Critique – Derrière les palmiers : assumer ses choix

Derrière les palmiers met en scène un jeune homme marocain tiraillé entre deux femmes qui appartiennent à deux mondes culturels différents : Selma, marocaine et Marie, française expatriée.

Dans son film Derrière les palmiers, Meryem Benm’Barek montre les différences culturelles entre les deux univers de l’existence de Mehdi (Driss Ramdi). Le poids des règles sociales marocaines strictes se ressent au niveau des relations amoureuses et de la famille. Opposées à cela, la tentation d’une vie occidentale aisée et l’opportunité de poursuivre son rêve d’architecte attirent le jeune homme.

Ces deux modèles sociétaux entretiennent des liens limités. Peu d’échanges ont lieu entre ces mondes qui vivent côte à côte. Mehdi navigue entre sa vie d’origine, ancrée dans les traditions locales, et une seconde vie qui lui fait envie, plus légère et libre en apparence. Les deux femmes pour qui il éprouve des sentiments incarnent cette dualité, l’ambivalence dans laquelle il se trouve.

Le personnage principal provient d’un milieu culturel où le sens de la famille, la loyauté envers le père sont prépondérants. Medhi travaille avec ce dernier dans son entreprise de construction, en charge du chantier de la villa des parents de Marie (Sara Giraudeau). Leur niveau de richesse contraste radicalement avec le quotidien beaucoup plus simple qu’il mène. Les décors rendent bien compte de cette disparité, notamment les œuvres d’art présents dans la maison. Des scènes de soirées livrent l’opposition entre l’ambiance mondaine du milieu aisé expatrié et celle plus festive et conviviale de la classe populaire marocaine.

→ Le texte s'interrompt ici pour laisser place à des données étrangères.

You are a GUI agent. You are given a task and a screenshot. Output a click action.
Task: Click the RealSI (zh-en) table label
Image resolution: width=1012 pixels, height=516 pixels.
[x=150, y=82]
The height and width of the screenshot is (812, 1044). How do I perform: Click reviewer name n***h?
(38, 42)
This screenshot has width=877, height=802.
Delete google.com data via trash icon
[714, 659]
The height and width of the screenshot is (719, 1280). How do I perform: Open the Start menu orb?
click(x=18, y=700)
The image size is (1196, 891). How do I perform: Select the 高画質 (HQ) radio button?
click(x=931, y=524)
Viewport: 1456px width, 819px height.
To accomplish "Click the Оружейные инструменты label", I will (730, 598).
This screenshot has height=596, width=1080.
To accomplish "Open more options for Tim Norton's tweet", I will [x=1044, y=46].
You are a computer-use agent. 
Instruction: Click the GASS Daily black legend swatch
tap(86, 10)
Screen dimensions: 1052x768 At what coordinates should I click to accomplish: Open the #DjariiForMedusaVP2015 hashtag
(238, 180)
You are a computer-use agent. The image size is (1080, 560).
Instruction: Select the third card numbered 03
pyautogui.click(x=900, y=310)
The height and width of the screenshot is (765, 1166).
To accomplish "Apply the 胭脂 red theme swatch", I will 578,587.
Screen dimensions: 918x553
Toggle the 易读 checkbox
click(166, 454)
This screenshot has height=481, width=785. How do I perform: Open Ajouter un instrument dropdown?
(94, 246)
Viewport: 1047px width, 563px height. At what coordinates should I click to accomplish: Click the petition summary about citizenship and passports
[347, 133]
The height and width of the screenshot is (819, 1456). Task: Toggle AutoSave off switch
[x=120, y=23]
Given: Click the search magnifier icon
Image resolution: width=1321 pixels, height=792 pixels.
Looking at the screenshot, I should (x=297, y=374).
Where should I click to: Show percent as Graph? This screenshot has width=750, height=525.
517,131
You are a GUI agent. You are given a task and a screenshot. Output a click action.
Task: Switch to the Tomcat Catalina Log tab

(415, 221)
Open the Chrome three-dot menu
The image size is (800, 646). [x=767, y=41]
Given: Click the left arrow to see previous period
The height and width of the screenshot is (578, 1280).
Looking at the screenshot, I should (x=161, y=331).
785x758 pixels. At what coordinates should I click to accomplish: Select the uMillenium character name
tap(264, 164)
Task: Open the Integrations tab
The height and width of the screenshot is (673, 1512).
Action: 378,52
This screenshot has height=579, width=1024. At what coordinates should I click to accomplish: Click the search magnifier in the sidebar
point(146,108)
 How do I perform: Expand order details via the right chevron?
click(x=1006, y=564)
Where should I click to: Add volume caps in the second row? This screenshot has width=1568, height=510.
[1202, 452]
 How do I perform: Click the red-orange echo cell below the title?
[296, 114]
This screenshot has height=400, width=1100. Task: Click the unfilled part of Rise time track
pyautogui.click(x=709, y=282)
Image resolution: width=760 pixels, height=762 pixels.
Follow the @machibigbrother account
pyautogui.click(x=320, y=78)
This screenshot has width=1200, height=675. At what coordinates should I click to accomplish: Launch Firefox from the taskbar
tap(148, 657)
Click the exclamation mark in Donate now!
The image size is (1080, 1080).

Tiraillé entre son amour initial pour Selma et celui récent pour Marie, Mehdi se montre incapable de s’engager d’un côté comme de l’autre, jouant un double jeu risqué qui met en cause sa morale personnelle. Ne pouvant se confier pleinement à d’autres sur ces questionnements existentiels, le jeune homme plonge dans la solitude, et le désarroi. Le malaise que provoque ce schéma impossible occupe majoritairement la place dans le récit.

Derrière les palmiers se transforme en thriller social. Les non-dits, les mensonges et les choix malencontreux s’accumulent pour Mehdi, la situation devenant vite irrespirable. La tension monte crescendo jusqu’au point de rupture puis s’accélère. Son comportement dévie de ses principes originels, jusqu’à franchir les limites de l’acceptable. En fuyant ses responsabilités, le personnage masculin devient antipathique et perd l’adhésion du public.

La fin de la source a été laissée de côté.